秋山虔先生の最新刊、『源氏物語の論 AKIYAMA KEN Selection』・『平安文学の論 AKIYAMA KEN Selection』2冊が、8月10日、笠間書院から同時発売された。『源氏物語の論』396頁、『平安文学の論』464頁、という大著である。各冊に掲載された書評のリストを拝見して、圧倒された。私は、まず、「源氏物語現代語訳の方法」を拝読した。法政大学での秋山先生の御講義が、昨日の事のように甦る。

●学部の頃、先生の源氏を履修させて頂き、毎週、毎週、先生の教室に出るのが楽しみでならなかった。卒業後も聴講願を出して受講させて頂いた。教室は女子学生で一杯だった。私は、毎時間、一番前の席で、秋山先生の講義を拝聴した。とにかくノートをとった。ある時、先生が講義を始める前に、先週、どこまで話しましたか、と私のノートを覗きこまれた。雑記帳にまずい字で書かれたノートを御覧になって、先生は、理解できなかった様子であり、清書した正規のノートを持参すべきだったと、後で悔やんだことが忘れられない。

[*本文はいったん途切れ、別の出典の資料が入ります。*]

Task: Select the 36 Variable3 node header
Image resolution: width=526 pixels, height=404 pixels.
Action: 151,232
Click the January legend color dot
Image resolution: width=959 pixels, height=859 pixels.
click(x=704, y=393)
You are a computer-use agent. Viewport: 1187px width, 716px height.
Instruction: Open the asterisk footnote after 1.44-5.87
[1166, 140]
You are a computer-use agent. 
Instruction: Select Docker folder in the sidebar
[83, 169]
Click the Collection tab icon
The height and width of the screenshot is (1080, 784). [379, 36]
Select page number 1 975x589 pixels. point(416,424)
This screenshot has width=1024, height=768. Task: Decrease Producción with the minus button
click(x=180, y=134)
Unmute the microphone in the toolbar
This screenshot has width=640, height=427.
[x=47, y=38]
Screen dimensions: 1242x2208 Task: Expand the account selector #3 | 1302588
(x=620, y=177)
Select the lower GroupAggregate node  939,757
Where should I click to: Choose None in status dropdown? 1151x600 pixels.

●私は、法政大学へ入学して、入学式の時、大内兵衛総長が祝辞の中で、諸君、入学おめでとう、・・・君たちが卒業するまでに、マルクスの『資本論』を読破したならば、実りは多いだろう、と申された。真面目な私は、履修の手続きが済むと、資本論研究会へ入って先輩の指導の下に『資本論』を読み始めた。予習してみたが難しい。メンバーは経済・法学の学生のみで、日本文学科は私1人だった。3ヶ月ほどして退会した。

●日本文学における「資本論」は何か。『源氏物語』ではないか。机の前に年立と人間関係図を貼って、まず、現代語訳を読んで、その巻の粗筋を頭に入れて、池田亀鑑校註の朝日古典全書で読み始めた。最初は1頁読むのに2時間も3時間もかかった。しかし、少しずつ、頭注を見ることが少なくなり、作品の世界に入れるようになった。

●現代語訳は、まず、谷崎源氏にした。しかし、どうも、しっくりしない。そこで、与謝野源氏に変更してみた。私は、その素晴らしさに驚愕した。源氏の不足気味の部分を補って理解を助けてくれたこともある。これは、1読者としての感想に過ぎないが、吉本隆明も、与謝野源氏がいいと言っているし、心から尊敬する秋山先生も、与謝野源氏を評価しておられるので、私は、学生時代の選択に満足している。